隻是有幾分蒼白和孱弱,侵蝕了容色,卻又令他添了幾分我見猶憐的氣質,令人心折。
“郎君,前方便是昌柳郡,可在此地多歇息幾日。”
侍奉的奴婢見蕭令月眉目微蹙,似是不喜馬車顛簸,有心寬慰。
蕭令月擺擺手,“不必久留,左右剩下的路程不多。”
比起休息後再走,他更想儘快將路程趕完。
“是……”
婢女的話音未落,忽然感覺馬車驟然顛簸,拉車的馬猝不及防被調整方向,稍後其他人的馬嘶鳴聲也清晰又淩亂地傳入蕭令月耳中。
另有一群馬蹄聲由遠及近,蕭令月的人躲閃不及,隻得匆忙避讓,而對方竟是半點停頓也沒有,便越過他們,實現了反超。
待蕭令月微微皺眉穩住身形,睜開雙目,看了那婢女一眼。
後者當即心領神會,起身掀開車簾,“發生了何事?”
“回郎君,是一名小將帶著一隊士兵趕道,超過了我們。”
聽得出來,那人說話語氣中的不滿。
蕭令月奉旨賑災,趕路不說行人避讓,但像外麵那些人那麼囂張的,還真未見到過。
他微微皺眉,隨後不知想到了什麼,又將眉心鬆開,正欲說罷了,卻聽外麵有一道聲音,穿過厚重布簾,帶著利刃的鋒芒,和旭日的朝氣,也不知他如何將這兩種略有違和感的氣質拿捏得如此好。
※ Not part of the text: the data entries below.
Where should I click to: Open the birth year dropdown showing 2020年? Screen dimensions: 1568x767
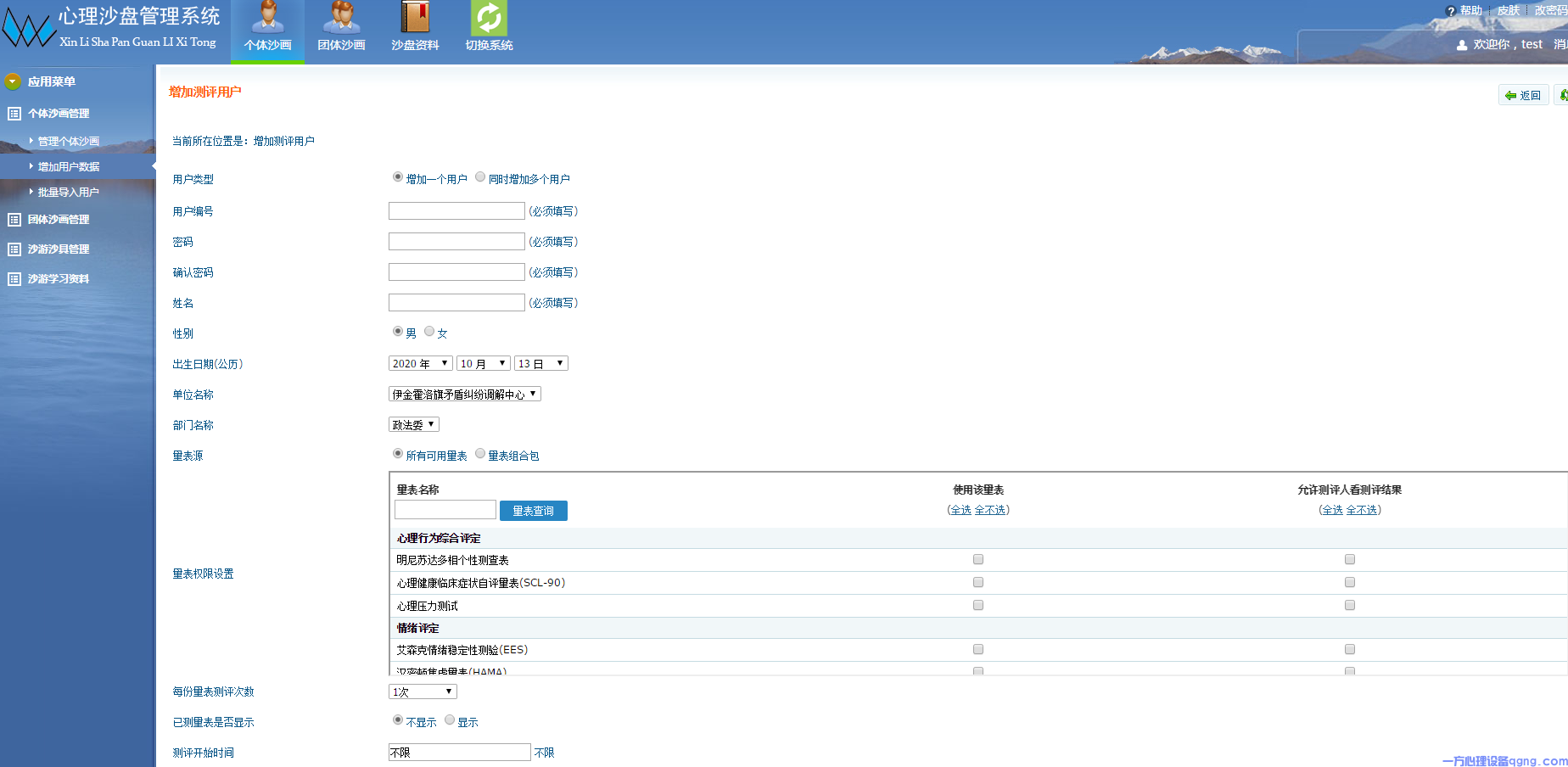click(420, 362)
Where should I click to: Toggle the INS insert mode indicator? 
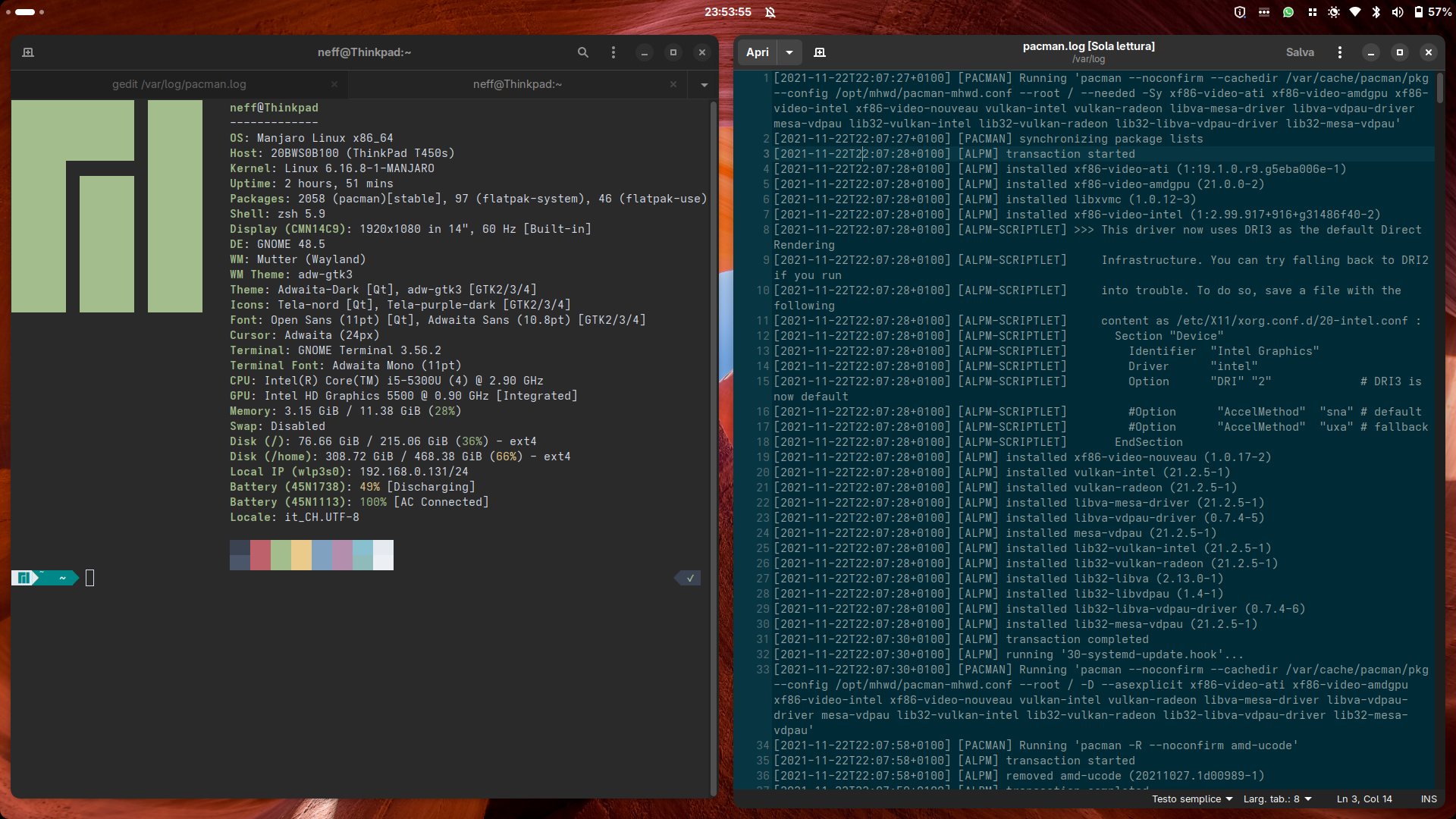tap(1429, 799)

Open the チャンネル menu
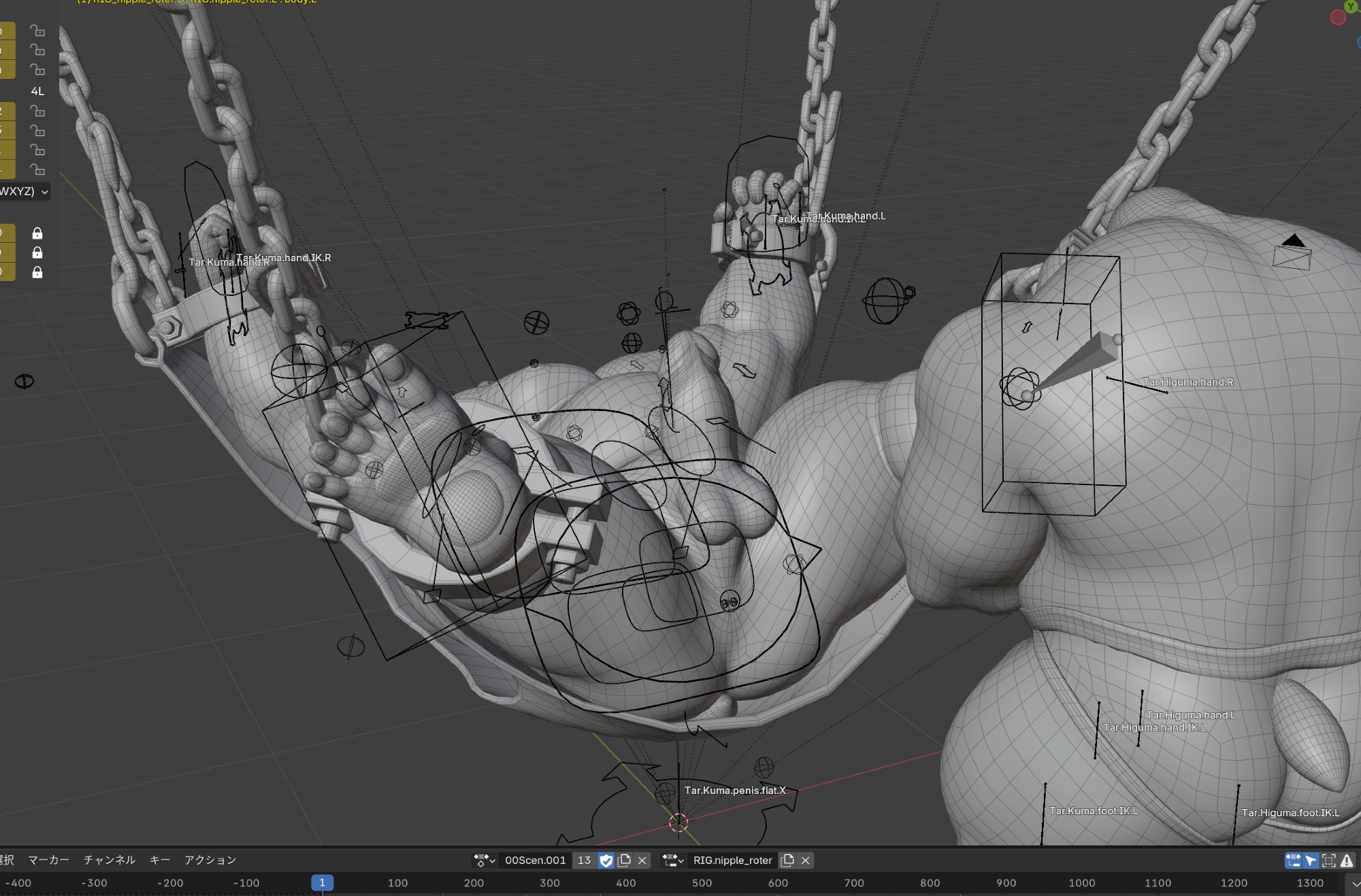109,860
“在下趕路已久,人倦馬疲,驚擾閣下事出有因,還望海涵,若是有事,日後可尋鎮北大將軍府,報名字即可,謝姓,單名拂。”
言畢,蕭令月便聽見那馬蹄聲漸漸遠去。
他微微挑眉,心中將對方的行為在心中分析一通,卻又覺得處處不通。
在不打招呼的情況下,驚擾他越過隊伍,實屬無禮,剛剛那番言辭卻又彬彬有禮。
那他到底是守禮還是狂妄。
而且,鎮北大將軍府的謝小將軍,是這樣張揚狂妄的一個人嗎?
“痞子無禮!”婢女不悅道。
“就說這些當兵的都野蠻,白瞎了那好皮相!”
他皮相很好嗎?
蕭令月想了一下,隨後又搖搖頭,
他輕笑一聲,微微閉眼,似不在意道:“讓他們加快腳程,總不能還擋著他人的道。”
那奴婢停了指責的話,規規矩矩下去傳話。
駕車的人也分不清蕭令月有沒有生氣,反正他們的任務就是護送蕭令月回京,隻要回京就好了。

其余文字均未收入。